Bunga-Bunga – ein weiterer Prozess ist in der Endphase
In Mailand indes nähert sich ein anderer Prozess seiner Endphase: der „Fall Ruby“. Da ist Berlusconi der Förderung von Prostitution Minderjähriger angeklagt. Es geht um die Marokkanerin Karima el-Mahroug, die für Sexspiele – „Bunga-Bunga“ in Berlusconis Mailänder Villa reich bezahlt worden sein soll. Zum Zeitpunkt der Taten (2010) war sie allerdings erst 17 Jahre alt. Ferner soll Berlusconi versucht haben, das Mädchen mit persönlichen Anrufen aus einem Polizeigewahrsam freizupressen, in den sie wegen eines mutmaßlichen Diebstahls zufällig geraten war. Berlusconi hatte die nächtlichen Telefonate damals mit befürchteten außenpolitischen Problemen begründet: die „Herzensbrecherin Ruby“, wie sich die junge, von zuhause entlaufene Dame nannte, habe sich ihm als Nichte des damaligen ägyptischen Staatschefs Mubarak vorgestellt.

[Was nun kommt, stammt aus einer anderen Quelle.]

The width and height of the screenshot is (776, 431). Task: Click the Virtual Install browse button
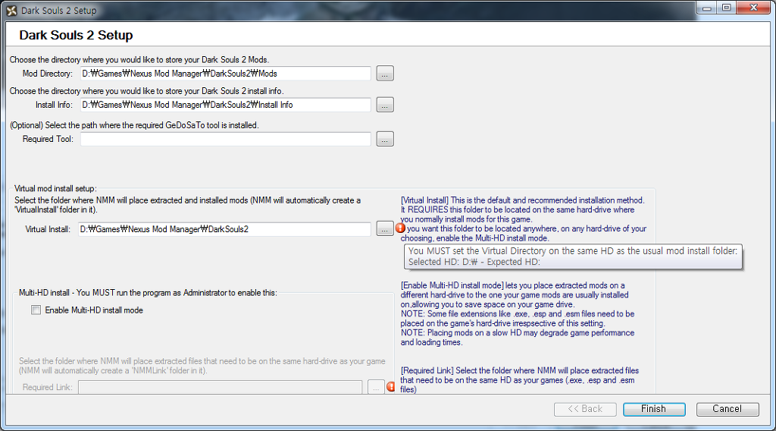[385, 228]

In einer persönlichen Erklärung – bestritt Berlusconi vor einer Woche, mit „Ruby“ sexuelle Kontakte gehabt zu haben. Überhaupt sei es an den Party-Abenden in seiner Villa „absolut zu keinen sexuellen Szenen“ gekommen, sagte er. Das Geld habe er „Ruby“ nur zugesteckt, weil sie ihm von wirtschaftlichen Schwierigkeiten erzählt habe; ihr Vater habe sie aus dem Haus geworfen, da habe er – Berlusconi – ihr aus Großherzigkeit helfen wollen, einen Berufstraum zu erfüllen und einen Schönheitssalon zu eröffnen. Den Nachfragen der Staatsanwaltschaft indes stellte sich Berlusconi nicht – aus Ärger darüber, dass er von diesen „bereits seit zwanzig Jahren verfolgt“ werde.